甘い魔法②―先生とあたしの恋―
「まさか。俺としてはもっと言って欲しいし」
「……先生でも、何も言われないのは不安になるの? 想われてないんじゃないか、とか思う?」
「なるに決まってんだろ。……つぅか、むしろ俺は市川よりもすぐに不安に駆られるタイプだと思うけど。
不安に駆られて……、自分を失うタイプ」
何か違う感情を含んだような答えに聞こえたけど……そのまま黙って先生の胸に顔をつけていた。
『自分を失うタイプ』、その言葉が頭に引っかかると同時に、あたしは今までの自分の態度を少し反省する。
可愛げがないのは性格上仕方ないにしても、もう少し気持ちを態度に出してもよかったのかもしれない。

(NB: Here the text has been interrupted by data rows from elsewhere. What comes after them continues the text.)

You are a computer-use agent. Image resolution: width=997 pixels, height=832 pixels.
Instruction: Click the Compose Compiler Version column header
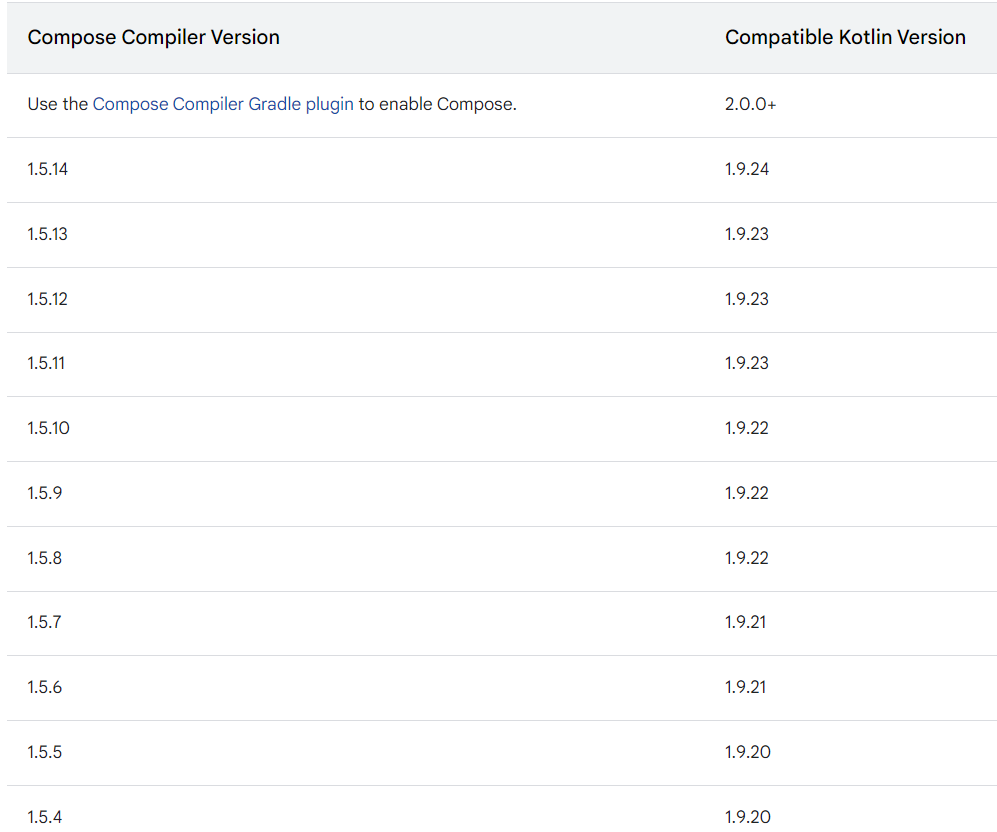[x=153, y=38]
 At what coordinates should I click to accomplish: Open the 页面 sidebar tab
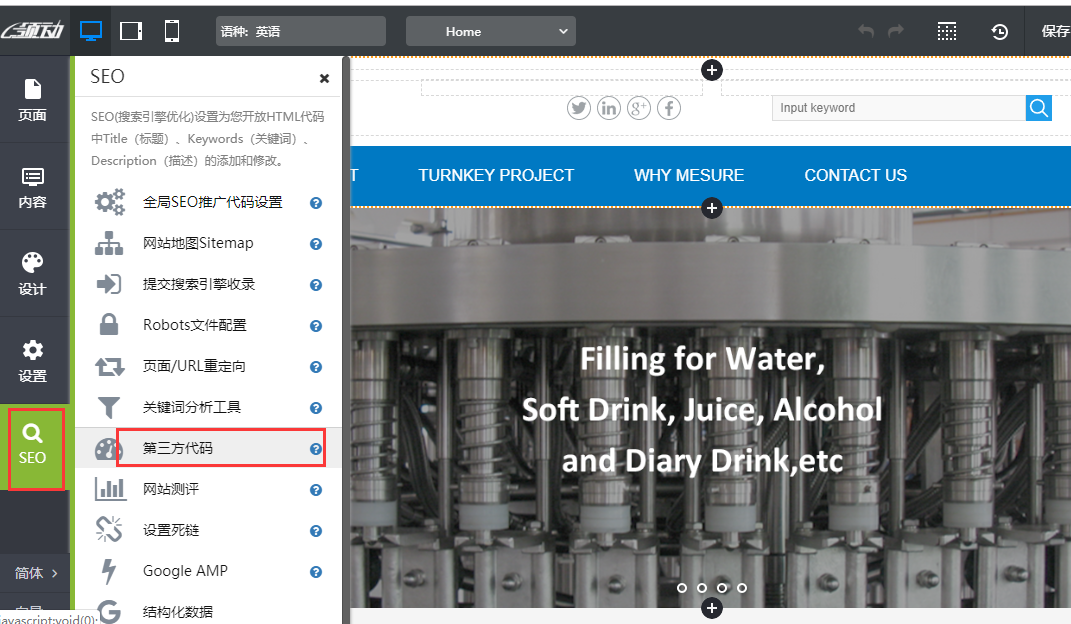33,100
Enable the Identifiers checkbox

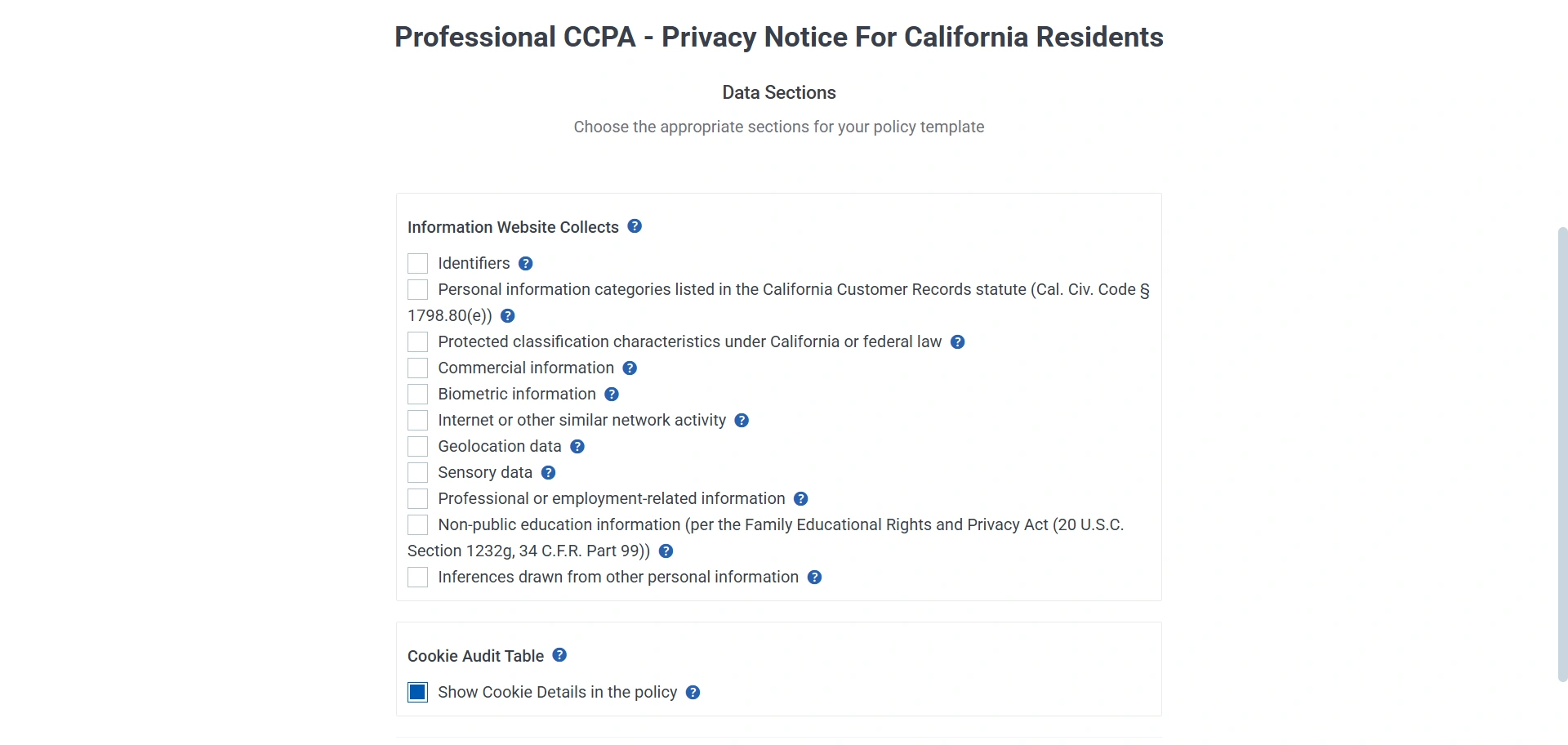[x=417, y=263]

っていうよりも、出さなくちゃいけなかったのかもしれない。
『バレたら』
そんな事ばかり気をつけて、先生に対しては他の先生よりも淡白に接してた。
意識して冷たく接してた。
あたしの気持ちが誰にもバレないように。
学校ではそれでよくても……、寮の中では、せめてもっと―――……。
「……分かった。じゃあ、年に何回かは言うようにする」
あたしの言葉に先生は笑みを吐き出す。
耳の辺りにかかる先生の吐息が少しくすぐったい。